AUSTIN (KXAN) — One recovering addict is hoping the Austin advocates handing out the Narcan at the Austin City Limit Music Festival will ask one important question, “have you been tested for hepatitis C?”
Devin Lyall is stressing the importance of hepatitis testing after contracting the disease.
“I encourage anyone who’s providing services to individuals seeking recovery, or people who use drugs to encourage testing for every single person that walks through the door,” Lyall said.
“I became addicted to opioids after an ankle surgery where I was prescribed opioids for pain. And I ended up eventually — due to forming the disease of addiction — becoming an IV drug user.”
Lyall is now the founder of a nationally recognized drug recovery group and said she has been cured of the disease thanks to treatment.
“Hepatitis C is number one, known as a silent disease. Many times people don’t have symptoms and too much later on when complications arise, things such as liver disease, liver cancer, cirrhosis of the liver, and sometimes death. It is blood borne,” said Dr. Ada Stewart, past board chair of the American Academy of Family Physicians (AAFP).

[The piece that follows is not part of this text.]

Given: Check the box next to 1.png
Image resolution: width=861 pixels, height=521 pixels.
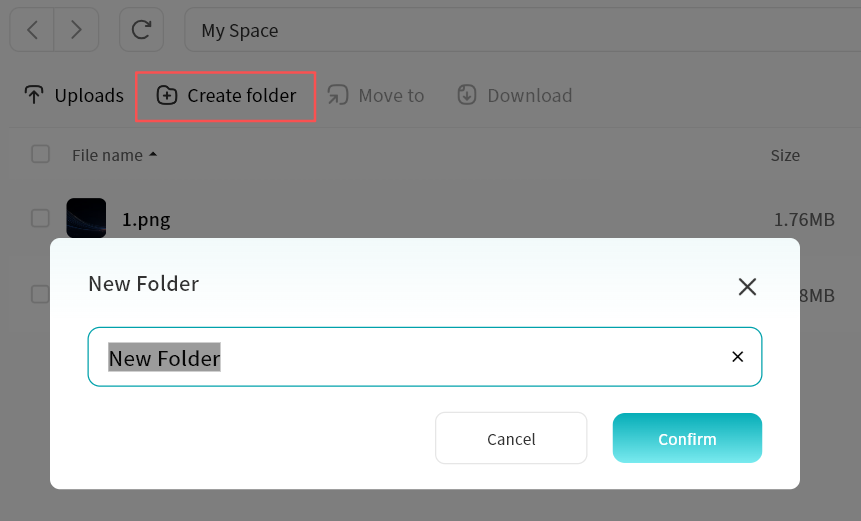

The CDC found new hepatitis C virus infections are almost 4 times as high as they were a decade ago. It estimates more than 2 million people in the United States have hepatitis C with approximately 4 in 10 people not knowing they have it.
For Lyall, part of combating the problem is encouraging testing and providing harm reduction services, “Naloxone, wound care, and a multitude of different things that can help reduce the transmission of hepatitis C.”